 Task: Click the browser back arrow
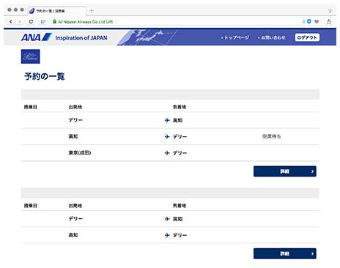(11, 22)
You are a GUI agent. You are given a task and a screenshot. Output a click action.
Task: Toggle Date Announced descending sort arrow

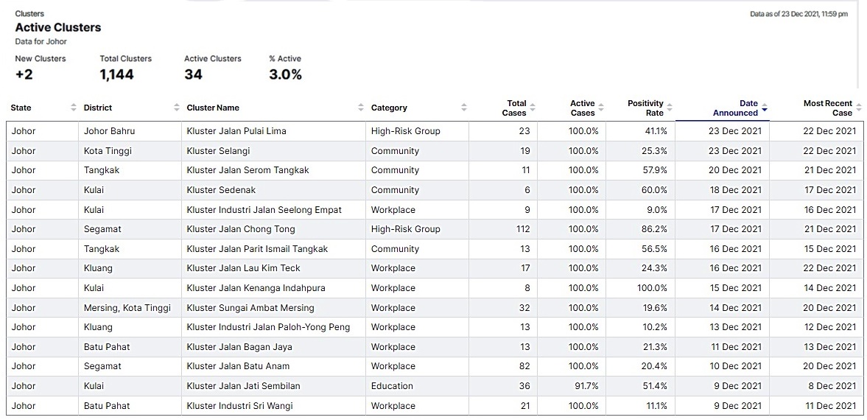765,108
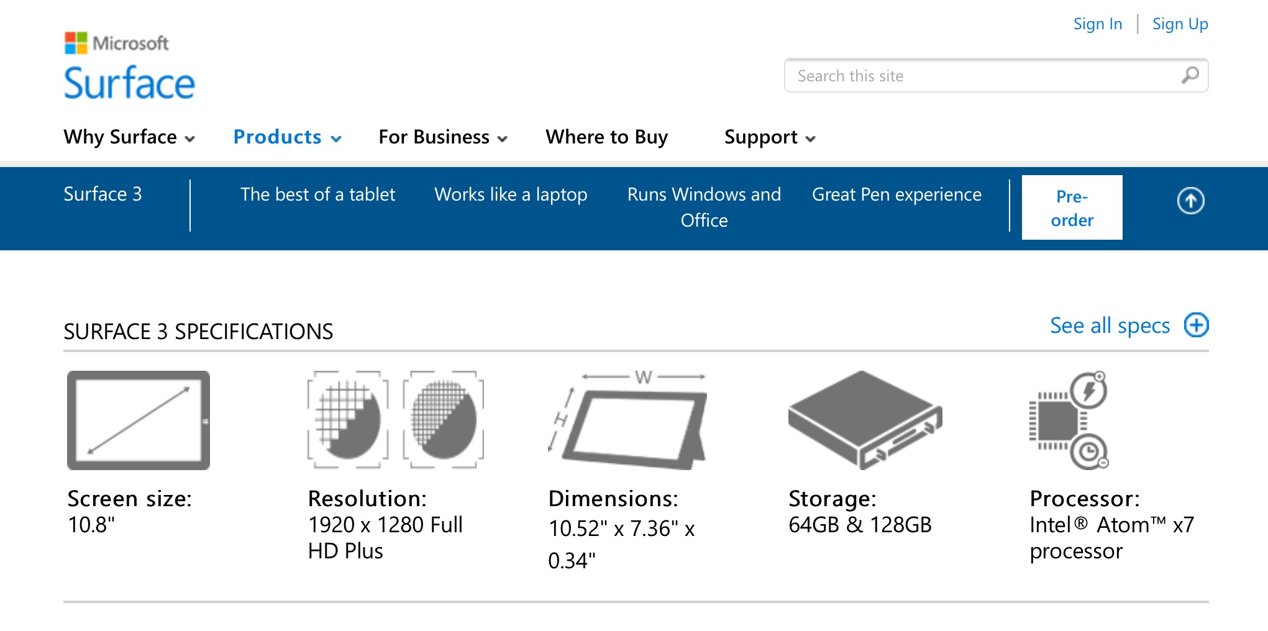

**WHAT IS REQUIRED**
Find the line that contains "Task: Toggle Date" and repeat it, along with every line after it to the end of the data, exactly; drop the pictures.

**SOLUTION FOR THIS TASK**
Task: Toggle Date Announced descending sort arrow

765,108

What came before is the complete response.